L’escalade des tensions entre l’Iran et les États-Unis franchit un nouveau seuil dramatique. Téhéran accuse Washington d’avoir mené une frappe de missile dévastatrice contre une salle de sports située dans un quartier résidentiel de Lamerd, dans la province iranienne de Fars.
Selon la déclaration du lundi 25 Mai 2026, le porte-parole du ministère iranien des Affaires étrangères, Esmaeil Baqaei, cette attaque aurait causé la mort de 24 personnes, parmi lesquelles une fillette de deux ans, plusieurs adolescentes joueuses de volley-ball ainsi que des civils.
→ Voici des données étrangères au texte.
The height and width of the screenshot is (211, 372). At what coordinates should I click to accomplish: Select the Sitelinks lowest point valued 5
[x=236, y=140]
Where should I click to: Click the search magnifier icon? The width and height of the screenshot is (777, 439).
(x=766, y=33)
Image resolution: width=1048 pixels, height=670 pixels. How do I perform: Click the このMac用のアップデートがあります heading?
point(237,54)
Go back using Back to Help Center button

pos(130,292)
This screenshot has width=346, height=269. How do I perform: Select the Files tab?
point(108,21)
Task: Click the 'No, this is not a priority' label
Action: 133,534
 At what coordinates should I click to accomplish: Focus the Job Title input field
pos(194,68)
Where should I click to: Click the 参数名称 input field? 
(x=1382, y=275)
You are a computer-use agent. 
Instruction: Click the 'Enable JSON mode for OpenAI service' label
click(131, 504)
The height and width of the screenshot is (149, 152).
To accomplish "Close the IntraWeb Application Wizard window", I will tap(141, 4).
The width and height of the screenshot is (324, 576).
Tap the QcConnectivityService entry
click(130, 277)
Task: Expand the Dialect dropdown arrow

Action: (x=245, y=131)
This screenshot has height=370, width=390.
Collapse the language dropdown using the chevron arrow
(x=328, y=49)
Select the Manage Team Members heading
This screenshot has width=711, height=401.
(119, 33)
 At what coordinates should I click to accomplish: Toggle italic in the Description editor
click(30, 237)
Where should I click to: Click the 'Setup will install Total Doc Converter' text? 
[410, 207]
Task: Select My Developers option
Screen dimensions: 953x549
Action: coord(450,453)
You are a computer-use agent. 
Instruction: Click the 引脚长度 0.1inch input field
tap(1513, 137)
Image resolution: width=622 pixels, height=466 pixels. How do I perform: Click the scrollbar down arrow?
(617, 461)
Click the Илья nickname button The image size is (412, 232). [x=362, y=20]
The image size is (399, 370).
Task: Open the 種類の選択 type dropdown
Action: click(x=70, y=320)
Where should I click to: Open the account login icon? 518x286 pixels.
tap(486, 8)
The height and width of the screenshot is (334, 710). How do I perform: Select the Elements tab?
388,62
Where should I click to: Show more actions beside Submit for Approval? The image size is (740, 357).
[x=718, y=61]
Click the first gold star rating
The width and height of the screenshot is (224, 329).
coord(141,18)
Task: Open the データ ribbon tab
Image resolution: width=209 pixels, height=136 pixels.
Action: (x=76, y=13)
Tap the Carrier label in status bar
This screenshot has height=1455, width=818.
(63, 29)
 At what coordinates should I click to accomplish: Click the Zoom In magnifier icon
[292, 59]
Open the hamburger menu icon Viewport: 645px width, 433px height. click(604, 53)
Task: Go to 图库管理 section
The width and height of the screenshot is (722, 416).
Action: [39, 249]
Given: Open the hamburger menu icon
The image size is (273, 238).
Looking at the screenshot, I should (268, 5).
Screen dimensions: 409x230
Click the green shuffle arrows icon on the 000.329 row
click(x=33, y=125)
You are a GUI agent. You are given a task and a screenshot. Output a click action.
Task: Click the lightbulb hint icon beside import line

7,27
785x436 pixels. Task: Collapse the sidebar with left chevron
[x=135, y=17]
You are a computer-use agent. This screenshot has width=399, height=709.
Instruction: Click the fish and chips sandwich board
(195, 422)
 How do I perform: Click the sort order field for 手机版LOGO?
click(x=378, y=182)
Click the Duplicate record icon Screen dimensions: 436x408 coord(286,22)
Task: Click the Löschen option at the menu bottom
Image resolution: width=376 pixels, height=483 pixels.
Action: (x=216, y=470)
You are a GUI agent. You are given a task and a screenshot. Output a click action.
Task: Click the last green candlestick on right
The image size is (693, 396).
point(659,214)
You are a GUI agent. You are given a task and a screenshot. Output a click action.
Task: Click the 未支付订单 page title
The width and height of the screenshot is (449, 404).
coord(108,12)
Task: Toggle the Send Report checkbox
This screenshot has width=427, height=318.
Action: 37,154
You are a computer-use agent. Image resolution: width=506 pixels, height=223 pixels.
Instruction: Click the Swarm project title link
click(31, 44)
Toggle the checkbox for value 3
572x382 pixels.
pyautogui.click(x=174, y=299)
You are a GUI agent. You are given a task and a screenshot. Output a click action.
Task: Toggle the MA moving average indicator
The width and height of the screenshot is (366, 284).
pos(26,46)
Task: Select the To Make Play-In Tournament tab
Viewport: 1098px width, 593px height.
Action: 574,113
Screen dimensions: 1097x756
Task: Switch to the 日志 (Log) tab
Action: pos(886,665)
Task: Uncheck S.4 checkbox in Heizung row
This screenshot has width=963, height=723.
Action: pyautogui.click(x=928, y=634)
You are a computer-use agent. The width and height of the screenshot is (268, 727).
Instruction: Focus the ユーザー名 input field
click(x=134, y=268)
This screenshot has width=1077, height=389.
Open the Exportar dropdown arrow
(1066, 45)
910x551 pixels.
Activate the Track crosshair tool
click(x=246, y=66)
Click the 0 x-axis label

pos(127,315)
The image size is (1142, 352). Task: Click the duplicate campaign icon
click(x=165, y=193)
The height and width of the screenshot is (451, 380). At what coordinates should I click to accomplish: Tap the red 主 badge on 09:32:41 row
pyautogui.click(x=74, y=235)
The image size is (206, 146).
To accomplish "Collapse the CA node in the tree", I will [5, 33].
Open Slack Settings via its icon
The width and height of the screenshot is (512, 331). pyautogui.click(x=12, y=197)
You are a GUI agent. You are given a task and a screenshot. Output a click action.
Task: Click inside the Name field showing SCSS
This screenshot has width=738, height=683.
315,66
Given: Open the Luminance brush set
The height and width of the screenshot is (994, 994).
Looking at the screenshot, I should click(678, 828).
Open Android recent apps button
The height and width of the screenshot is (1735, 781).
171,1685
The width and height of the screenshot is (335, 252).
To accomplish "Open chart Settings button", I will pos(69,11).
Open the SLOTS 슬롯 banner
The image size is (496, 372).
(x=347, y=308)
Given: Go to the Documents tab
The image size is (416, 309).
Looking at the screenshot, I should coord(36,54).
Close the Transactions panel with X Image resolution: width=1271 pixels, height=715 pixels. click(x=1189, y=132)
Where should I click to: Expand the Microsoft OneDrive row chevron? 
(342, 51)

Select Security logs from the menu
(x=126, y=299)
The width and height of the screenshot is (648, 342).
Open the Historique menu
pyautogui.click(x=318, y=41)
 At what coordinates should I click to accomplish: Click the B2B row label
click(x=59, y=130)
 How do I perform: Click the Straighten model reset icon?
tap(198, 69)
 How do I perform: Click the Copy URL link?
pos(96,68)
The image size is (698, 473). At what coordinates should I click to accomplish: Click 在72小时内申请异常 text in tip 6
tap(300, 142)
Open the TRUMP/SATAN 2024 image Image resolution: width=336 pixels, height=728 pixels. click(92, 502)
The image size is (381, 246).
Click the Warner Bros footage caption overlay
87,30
Plus de 130 blessés auraient également été recensés, certains souffrant de blessures graves pouvant entraîner des handicaps permanents.
Les autorités iraniennes affirment que des missiles américains de type PrSM auraient été utilisés lors de cette frappe survenue le 28 février 2026. Selon Téhéran, les projectiles auraient explosé en altitude avant impact, dispersant des milliers de billes de tungstène à haute vélocité sur la zone ciblée.
Dans une déclaration particulièrement virulente, l’Iran dénonce un acte « délibéré » visant des civils et qualifie cette opération de « crime de guerre clair et ignoble ». Les responsables iraniens promettent de poursuivre les auteurs présumés devant les juridictions internationales compétentes.
Parallèlement, l’agence iranienne Mehr a confirmé des explosions près de Bandar Abbas, sans toutefois préciser leur origine. Des informations non confirmées évoquent également de possibles affrontements entre les forces navales américaines et les Gardiens de la révolution dans le détroit d’Ormuz.
Alors que la Maison-Blanche affirme avoir atteint ses objectifs stratégiques, plusieurs rapports évoquent au contraire un renforcement des capacités balistiques iraniennes, avec l’apparition supposée de nouveaux missiles d’une portée pouvant atteindre 4 000 kilomètres.
Le climat régional demeure extrêmement tendu, tandis que les appels internationaux à la désescalade se multiplient.